Reproduce the lines from the one with "incomplete [340, 314]" up to and including the one with "Should (744, 765)", changing "Management" to "Administration" and leaving all else as it is.
*** Items ***
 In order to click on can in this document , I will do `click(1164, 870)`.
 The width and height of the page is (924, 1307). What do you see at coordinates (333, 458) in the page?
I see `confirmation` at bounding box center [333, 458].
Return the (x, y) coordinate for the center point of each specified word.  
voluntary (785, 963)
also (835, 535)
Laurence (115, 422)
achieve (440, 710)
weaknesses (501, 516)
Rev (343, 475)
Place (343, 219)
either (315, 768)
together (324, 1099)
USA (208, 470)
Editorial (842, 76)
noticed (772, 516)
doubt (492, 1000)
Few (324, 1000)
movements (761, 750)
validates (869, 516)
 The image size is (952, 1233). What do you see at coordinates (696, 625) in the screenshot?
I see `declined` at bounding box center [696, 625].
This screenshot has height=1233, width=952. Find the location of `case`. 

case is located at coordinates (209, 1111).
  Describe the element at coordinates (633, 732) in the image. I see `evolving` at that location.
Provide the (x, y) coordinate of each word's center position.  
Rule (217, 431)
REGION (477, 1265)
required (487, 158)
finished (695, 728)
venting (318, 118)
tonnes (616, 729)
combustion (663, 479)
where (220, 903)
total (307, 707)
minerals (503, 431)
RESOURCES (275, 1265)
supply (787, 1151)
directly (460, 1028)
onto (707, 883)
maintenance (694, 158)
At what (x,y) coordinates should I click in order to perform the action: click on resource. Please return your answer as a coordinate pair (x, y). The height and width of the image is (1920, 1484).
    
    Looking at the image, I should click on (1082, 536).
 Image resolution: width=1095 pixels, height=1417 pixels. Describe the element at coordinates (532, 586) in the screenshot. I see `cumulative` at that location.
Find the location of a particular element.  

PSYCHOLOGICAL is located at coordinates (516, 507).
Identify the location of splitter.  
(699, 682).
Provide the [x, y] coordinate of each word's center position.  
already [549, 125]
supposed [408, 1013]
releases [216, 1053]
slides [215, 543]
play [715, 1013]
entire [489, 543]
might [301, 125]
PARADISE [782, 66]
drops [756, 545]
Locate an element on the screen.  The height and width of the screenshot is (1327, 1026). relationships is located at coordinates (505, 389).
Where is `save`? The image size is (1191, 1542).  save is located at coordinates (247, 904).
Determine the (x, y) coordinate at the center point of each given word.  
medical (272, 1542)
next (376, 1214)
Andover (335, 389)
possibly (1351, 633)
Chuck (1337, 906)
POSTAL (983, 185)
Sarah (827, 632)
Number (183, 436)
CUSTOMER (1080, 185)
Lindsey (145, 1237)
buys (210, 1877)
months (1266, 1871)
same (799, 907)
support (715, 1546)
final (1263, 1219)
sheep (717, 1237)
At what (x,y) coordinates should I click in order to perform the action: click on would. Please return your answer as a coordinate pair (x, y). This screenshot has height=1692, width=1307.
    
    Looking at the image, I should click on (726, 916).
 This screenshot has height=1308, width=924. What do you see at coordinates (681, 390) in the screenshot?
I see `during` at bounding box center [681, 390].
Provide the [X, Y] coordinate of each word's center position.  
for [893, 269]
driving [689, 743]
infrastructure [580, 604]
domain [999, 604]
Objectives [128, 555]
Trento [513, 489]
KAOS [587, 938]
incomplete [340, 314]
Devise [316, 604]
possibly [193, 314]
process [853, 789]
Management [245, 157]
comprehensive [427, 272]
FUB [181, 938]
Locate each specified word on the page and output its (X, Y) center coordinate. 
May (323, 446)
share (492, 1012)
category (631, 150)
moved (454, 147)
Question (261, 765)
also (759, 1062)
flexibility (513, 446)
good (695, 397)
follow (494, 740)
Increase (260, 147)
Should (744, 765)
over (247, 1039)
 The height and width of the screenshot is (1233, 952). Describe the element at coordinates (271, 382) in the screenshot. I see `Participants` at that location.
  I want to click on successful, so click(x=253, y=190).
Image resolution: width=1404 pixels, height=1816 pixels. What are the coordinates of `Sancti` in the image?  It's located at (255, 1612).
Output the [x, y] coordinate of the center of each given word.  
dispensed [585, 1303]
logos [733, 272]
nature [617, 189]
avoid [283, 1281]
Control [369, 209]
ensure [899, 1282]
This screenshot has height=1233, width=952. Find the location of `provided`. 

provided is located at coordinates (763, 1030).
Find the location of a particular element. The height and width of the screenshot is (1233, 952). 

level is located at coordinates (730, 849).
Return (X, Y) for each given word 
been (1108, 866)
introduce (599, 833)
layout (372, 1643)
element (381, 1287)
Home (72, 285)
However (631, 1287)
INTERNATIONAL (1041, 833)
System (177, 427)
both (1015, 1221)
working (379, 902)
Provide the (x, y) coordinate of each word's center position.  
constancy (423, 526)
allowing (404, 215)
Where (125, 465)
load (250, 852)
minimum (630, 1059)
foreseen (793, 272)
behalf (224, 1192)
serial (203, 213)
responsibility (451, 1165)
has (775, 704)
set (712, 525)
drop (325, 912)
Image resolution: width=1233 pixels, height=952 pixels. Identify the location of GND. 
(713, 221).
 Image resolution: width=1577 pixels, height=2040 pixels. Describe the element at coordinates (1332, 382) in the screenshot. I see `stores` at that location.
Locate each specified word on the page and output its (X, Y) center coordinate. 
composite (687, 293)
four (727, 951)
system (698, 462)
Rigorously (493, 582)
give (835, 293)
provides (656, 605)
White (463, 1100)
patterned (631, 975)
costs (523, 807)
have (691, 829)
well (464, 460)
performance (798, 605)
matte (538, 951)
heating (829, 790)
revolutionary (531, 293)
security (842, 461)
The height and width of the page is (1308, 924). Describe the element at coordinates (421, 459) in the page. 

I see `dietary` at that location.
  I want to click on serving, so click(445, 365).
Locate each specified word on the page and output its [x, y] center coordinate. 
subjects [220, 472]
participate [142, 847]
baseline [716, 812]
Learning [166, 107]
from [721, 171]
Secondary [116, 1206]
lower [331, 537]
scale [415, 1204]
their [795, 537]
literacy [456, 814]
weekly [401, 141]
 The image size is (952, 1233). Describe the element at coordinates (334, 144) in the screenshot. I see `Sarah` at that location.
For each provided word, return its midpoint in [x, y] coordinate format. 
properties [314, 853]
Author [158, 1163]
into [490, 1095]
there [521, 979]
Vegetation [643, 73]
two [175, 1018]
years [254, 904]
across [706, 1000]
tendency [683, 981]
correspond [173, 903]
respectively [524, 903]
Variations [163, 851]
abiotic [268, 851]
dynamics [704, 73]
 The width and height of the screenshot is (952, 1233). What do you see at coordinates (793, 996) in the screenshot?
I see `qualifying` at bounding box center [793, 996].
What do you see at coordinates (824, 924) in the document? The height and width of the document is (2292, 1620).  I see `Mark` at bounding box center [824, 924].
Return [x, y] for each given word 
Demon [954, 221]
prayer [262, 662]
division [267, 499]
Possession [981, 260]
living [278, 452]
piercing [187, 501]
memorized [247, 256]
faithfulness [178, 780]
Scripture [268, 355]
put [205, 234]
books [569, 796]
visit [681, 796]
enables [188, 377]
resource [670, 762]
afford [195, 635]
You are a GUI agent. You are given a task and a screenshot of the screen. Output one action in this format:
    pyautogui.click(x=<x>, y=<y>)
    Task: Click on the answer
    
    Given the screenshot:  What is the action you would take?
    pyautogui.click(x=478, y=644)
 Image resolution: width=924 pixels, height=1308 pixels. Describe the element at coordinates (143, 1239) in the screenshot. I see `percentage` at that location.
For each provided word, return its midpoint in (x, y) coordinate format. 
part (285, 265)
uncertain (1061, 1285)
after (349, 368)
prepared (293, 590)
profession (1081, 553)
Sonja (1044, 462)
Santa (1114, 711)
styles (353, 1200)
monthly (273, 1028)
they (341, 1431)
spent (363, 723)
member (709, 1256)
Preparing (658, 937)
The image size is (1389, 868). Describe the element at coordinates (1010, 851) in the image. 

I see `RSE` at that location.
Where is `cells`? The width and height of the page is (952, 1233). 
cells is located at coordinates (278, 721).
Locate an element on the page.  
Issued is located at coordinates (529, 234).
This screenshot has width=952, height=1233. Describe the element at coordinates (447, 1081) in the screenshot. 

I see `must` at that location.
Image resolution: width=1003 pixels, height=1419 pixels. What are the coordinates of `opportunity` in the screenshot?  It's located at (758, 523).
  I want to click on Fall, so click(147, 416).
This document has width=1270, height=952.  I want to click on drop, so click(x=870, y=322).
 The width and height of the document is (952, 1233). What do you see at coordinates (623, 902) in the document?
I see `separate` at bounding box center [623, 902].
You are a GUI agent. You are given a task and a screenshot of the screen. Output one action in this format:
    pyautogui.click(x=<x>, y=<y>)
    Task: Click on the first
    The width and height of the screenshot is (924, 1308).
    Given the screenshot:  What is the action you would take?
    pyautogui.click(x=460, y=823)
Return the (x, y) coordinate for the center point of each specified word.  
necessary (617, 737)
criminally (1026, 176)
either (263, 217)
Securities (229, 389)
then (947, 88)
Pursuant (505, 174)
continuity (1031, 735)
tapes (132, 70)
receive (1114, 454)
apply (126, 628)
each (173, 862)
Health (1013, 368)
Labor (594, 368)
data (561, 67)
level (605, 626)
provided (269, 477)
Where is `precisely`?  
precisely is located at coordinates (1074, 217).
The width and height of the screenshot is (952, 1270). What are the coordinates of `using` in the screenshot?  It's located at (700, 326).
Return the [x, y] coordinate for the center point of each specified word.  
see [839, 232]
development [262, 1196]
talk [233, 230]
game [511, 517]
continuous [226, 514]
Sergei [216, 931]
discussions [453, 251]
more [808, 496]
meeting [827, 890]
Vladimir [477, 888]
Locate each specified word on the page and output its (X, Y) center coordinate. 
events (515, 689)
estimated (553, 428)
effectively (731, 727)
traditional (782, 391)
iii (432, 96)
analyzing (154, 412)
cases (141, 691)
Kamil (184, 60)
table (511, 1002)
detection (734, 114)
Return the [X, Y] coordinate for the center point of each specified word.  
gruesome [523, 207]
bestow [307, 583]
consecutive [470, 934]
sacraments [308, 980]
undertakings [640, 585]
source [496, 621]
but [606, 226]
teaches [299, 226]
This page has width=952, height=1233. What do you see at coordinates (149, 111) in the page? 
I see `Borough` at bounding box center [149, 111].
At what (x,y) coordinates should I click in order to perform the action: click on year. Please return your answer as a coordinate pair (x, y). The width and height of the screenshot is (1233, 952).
***
◆ Full answer ◆
incomplete [340, 314]
Devise [316, 604]
possibly [193, 314]
process [853, 789]
Administration [245, 157]
comprehensive [427, 272]
FUB [181, 938]
Locate each specified word on the page and output its (X, Y) center coordinate. 
May (323, 446)
share (492, 1012)
category (631, 150)
moved (454, 147)
Question (261, 765)
also (759, 1062)
flexibility (513, 446)
good (695, 397)
follow (494, 740)
Increase (260, 147)
Should (744, 765)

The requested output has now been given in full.